Key Morningstar Metrics for Nvidia
• Fair Value Estimate: $910.00
• Morningstar Rating: 3 stars
• Morningstar Economic Moat Rating: Wide
• Morningstar Uncertainty Rating: Very High
With its 3-star rating, we believe Nvidia’s stock is fairly valued compared with our long-term fair value estimate of $910 per share, which implies an equity value of roughly $2.2 trillion. Our fair value estimate implies a fiscal 2025 (ending January 2025, or effectively calendar 2024) price/adjusted earnings multiple of 35 times and a fiscal 2026 forward price/adjusted earnings multiple of 26 times.
What to Watch for In Nvidia’s Q1 Earnings
• Nvidia has been steadily beating its quarterly guidance while guiding for the upcoming quarter above FactSet consensus estimates. We anticipate more of the same in its May earnings report.
• Nvidia’s data centre business is still the focal point. Supply constraints still seem like the most significant cap on its artificial intelligence chip business. We continue to be interested in any commentary about whether (or how rapidly) Nvidia’s manufacturing partners are expanding to satisfy demand for its AI graphical processing units.
• The rapidly evolving AI market is crucial to the firm’s long-term valuation, but we still have many questions about these markets. What is the pace of data center capital expenditure in 2024 and beyond? Cloud vendors have indicated that they will continue to spend above their prior expectations to invest in AI. We think that much of this spending will go into Nvidia’s pockets. What does capital expenditure look like beyond the mega-cap cloud vendors? Enterprise spending at software vendors, financial services companies, healthcare firms, and the like also appears material.
• What is the size of the AI accelerator market? Advanced Micro Devices (AMD) stunningly lifted its forecast for the 2027 industry total addressable market to $400 billion from $150 billion. This higher total addressable market includes other types of chips besides GPUs, but it still implies massive GPU growth, and Nvidia still dominates the AI GPU space.
• How is Nvidia thinking about the chip development aspirations of these mega-cap technology customers?
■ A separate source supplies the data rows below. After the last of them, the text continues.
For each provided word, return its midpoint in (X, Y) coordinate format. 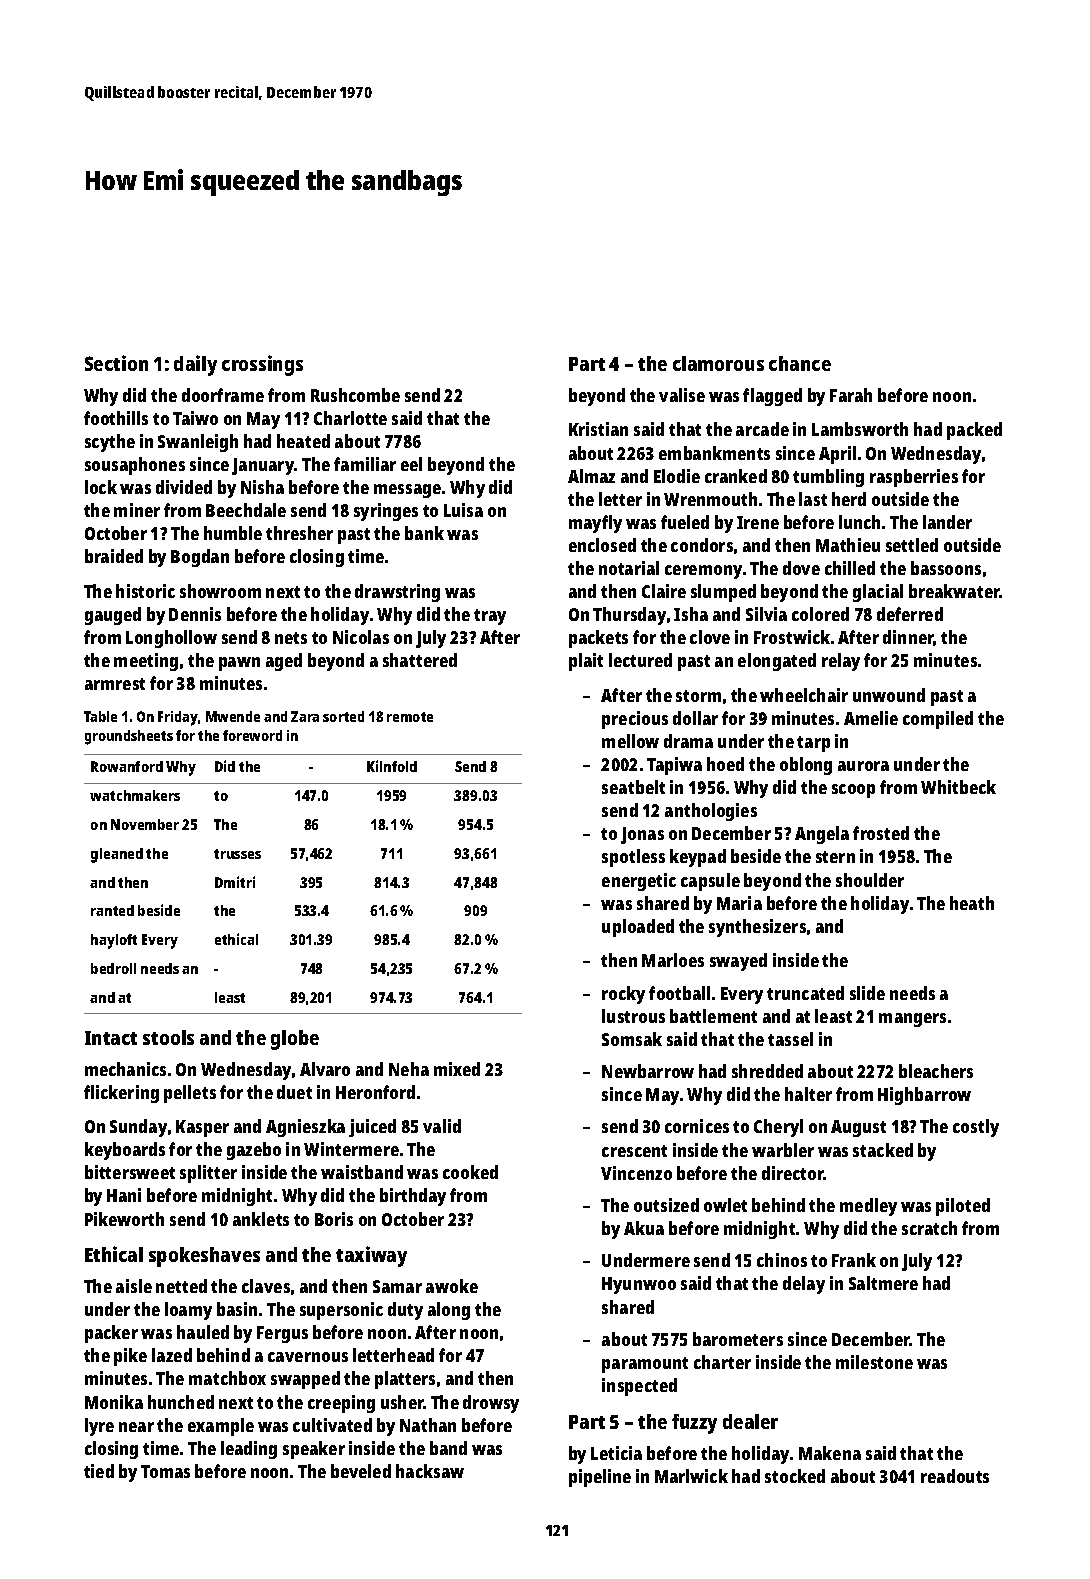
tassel (790, 1039)
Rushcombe (355, 395)
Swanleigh (198, 443)
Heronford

How will the firm combat these threats? When will its near-term supply constraints be resolved?
What’s Driving Nvidia’s Stock Price?
For better or worse, both our fair value estimate and Nvidia’s stock price will be driven by the company’s prospects in the data centre, or DC, and AI GPU businesses. DC has already achieved exponential growth, going from $3 billion in fiscal 2020 to $15 billion in fiscal 2023 and then more than tripling to $47.5 billion in fiscal 2024. DC revenue appears to be constrained by supply, and we think Nvidia will continue to steadily boost revenue in each of the four quarters in fiscal 2025 as more supply comes online. Based on Nvidia’s strong forecast start for fiscal 2025, we model DC revenue rising 113% to $101 billion over the year.
We model a 10% compound annual growth rate for the three years thereafter, as we think it is reasonable that the firm may face an inventory correction or a pause in AI demand at some point in the medium term. We model an average annual DC growth of 10% thereafter, and we consider this a reasonable long-term growth rate as AI matures.